Даже если признать П.Ф.Кампова виновным в предъявленном ему обвинении, приговор был чудовищно жестоким. Опротестовать приговор было поначалу невозможно из-за отсутствия его копии. Ее удалось получить только в 1988 г., и тогда я с Л.С.Прибытковым, правозащитником из Куйбышева, активно занимавшимся делом Кампова, составили жалобу на имя председателя Верховного суда УССР. Не все в полученном тексте устраивало Прибыткова, и мы решили, что письмо пойдет под моей фамилией.
Я застала Софью Васильевну не в лучшей форме, она была простужена, сильно кашляла, после кашля с трудом могла отдышаться.
Тем не менее она внимательно выслушала мой рассказ о Кампове, ответила на вопросы, которые у меня накопились, иногда для точности обращаясь к справочникам, заполнявшим книжный шкаф. Потом на кухне мы пили чай, разговаривая на разные темы, но она все время возвращалась к делу Кампова, расспрашивала меня о подробностях. Я рассказала ей, что ездила на свидание к нему в тюремную куйбышевскую больницу, где он тогда лежал (по правде сказать, совершенно не рассчитывала на то, что мне это свидание дадут, дают только близким родственникам), что два часа мы разговаривали с ним по телефону, разделенные стеклянной перегородкой и в присутствии офицера.
Я рассказала Софье Васильевне, что не успел Кампов поверить, что это я приехала, как стал описывать свое трехнедельное пребывание в кировской тюремной больнице (он заболел воспалением легких на этапе из лагеря, находившегося в Кировской области): "Пробыл я там двадцать дней, и за это время через больницу прошло больше сотни заболевших, которых везли с юга на север, - рассказывал Кампов, - похоже, что передислоцируют в северные края какие-то лагеря..." Здесь офицер, слушавший наш разговор, прервал Павла Федоровича, и я испугалась, что на этом наше свидание и кончится: на всякий случай стала быстро рассказывать о моей переписке с сестрой Кампова, оглядываясь на офицера. Слава Богу, кажется, пронесло, офицер сидел молча.

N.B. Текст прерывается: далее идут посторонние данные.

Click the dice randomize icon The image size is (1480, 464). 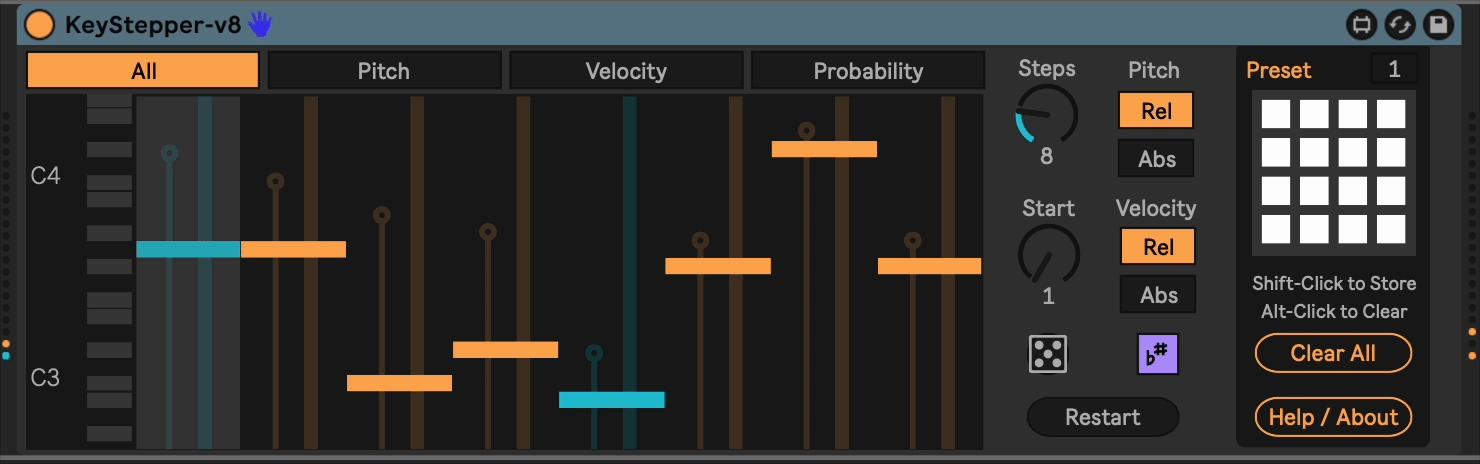[x=1048, y=354]
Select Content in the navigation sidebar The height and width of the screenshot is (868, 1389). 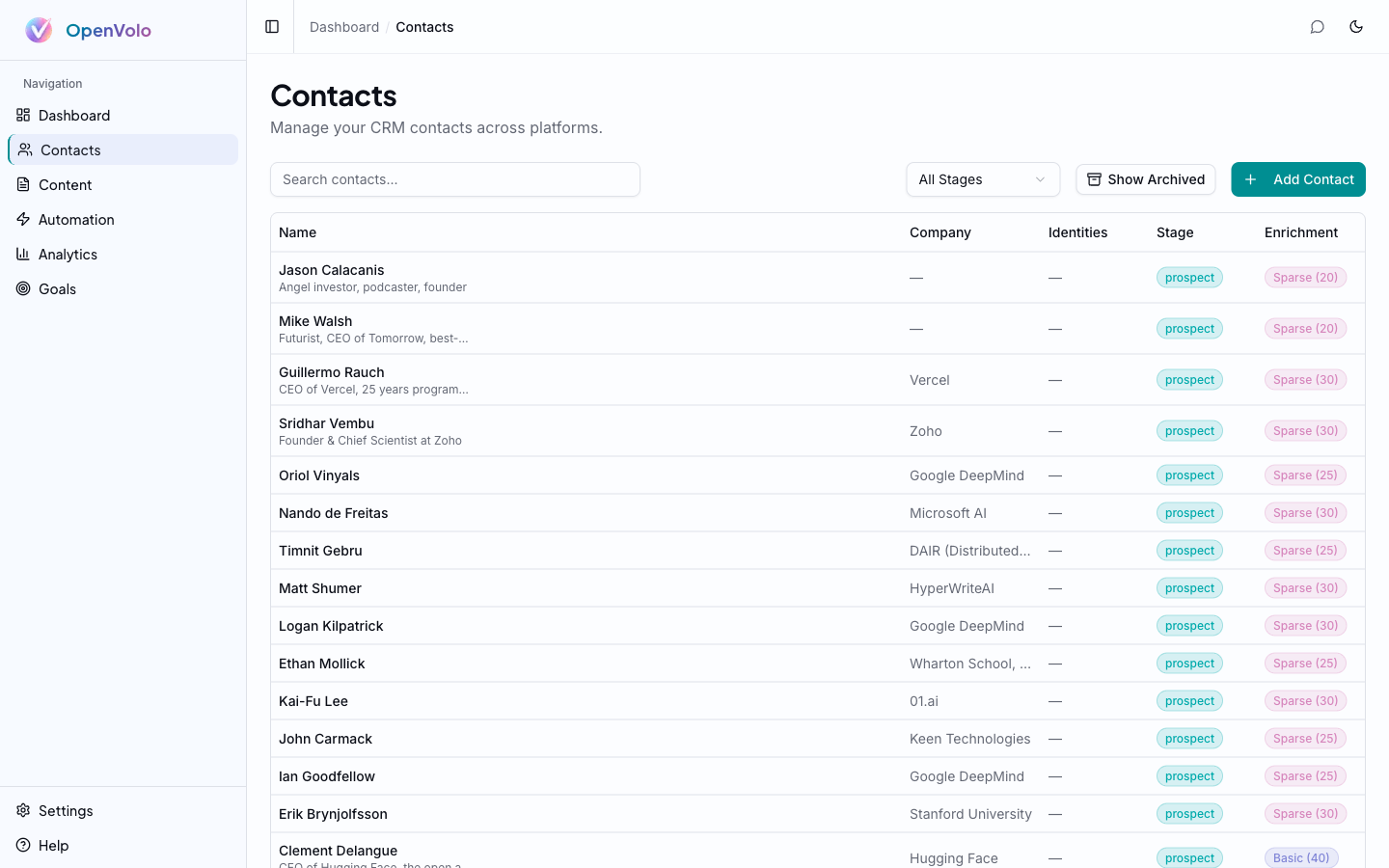(65, 184)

Софья Васильевна грустно улыбнулась, видимо, хорошо представляя и мой испуг и состояние заключенного, стремившегося поскорее сообщить человеку с воли то, что он знал и что его волновало больше, чем собственная судьба.
На мой вопрос Павлу Федоровичу, есть ли у него копия приговора, он по-детски всплеснул руками и воскликнул: "Мне не дали никаких документов, а я их и не просил. Я ни о чем не просил, потому что, когда узнал, что меня, человека, никогда в жизни не сказавшего ни слова неправды, обвиняют в мошенничестве, я вообще отказался с ними говорить".
И опять горькая улыбка все понимающей Софьи Васильевны.
Как она умела слушать! Сидела, положив руки на колени и не пропуская ни одного слова. В следующий раз, когда я пришла к ней, она поразила меня тем, что помнила все мелочи из моего рассказа.
Софья Васильевна согласилась прочесть жалобу и сказала: "Если не расхвораюсь совсем". И добавила: "Не торопите меня, приходите недели через две". Я настроилась на двухнедельное ожидание, но уже через три дня Софья Васильевна позвонила мне: "Приходите, я все сделала". Я тут же приехала. Ее было не узнать: энергичная, уверенная в себе, даже кашель утих, как будто дело, заинтересовавшее ее, придало ей сил, болезнь отступила. Единственное, что ее тревожило, - я никак этого не ожидала! - это как я отношусь к ее критике и исправлениям, не обижусь ли?! Но какой мог быть разговор об обиде? Чем дальше я читала, тем больше росло мое чувство уважения, благодарности и восхищения этой необыкновенной женщиной. С одной стороны, она очень бережно отнеслась к моему тексту (и похвалила его), почти весь его сохранила, но добавила такие аргументы, о которых я и не подумала, придала тексту стройность, последовательность и поистине железную логику. Вот, например, я отметила в жалобе, что Павел Федорович на протяжении 1977-1978 гг. был пять раз освидетельствован комиссиями ВТЭК и признан инвалидом второй и первой групп, и лишь последняя, шестая, комиссия в августе 1981 г. признала его здоровым, злостно спекулировавшим заболеванием глаз. Вставка Софьи Васильевны: "Другими словами, сначала Павла Федоровича арестовали (13 июля 1981 г.), а уж потом стали создавать "доказательства" его вины! И первое и, по существу, единственное "доказательство" заключение Днепропетровского института трудовой экспертизы - появилось в деле только через месяц и пять дней после ареста. Это ли не явное и неоспоримое свидетельство фальсификации дела?"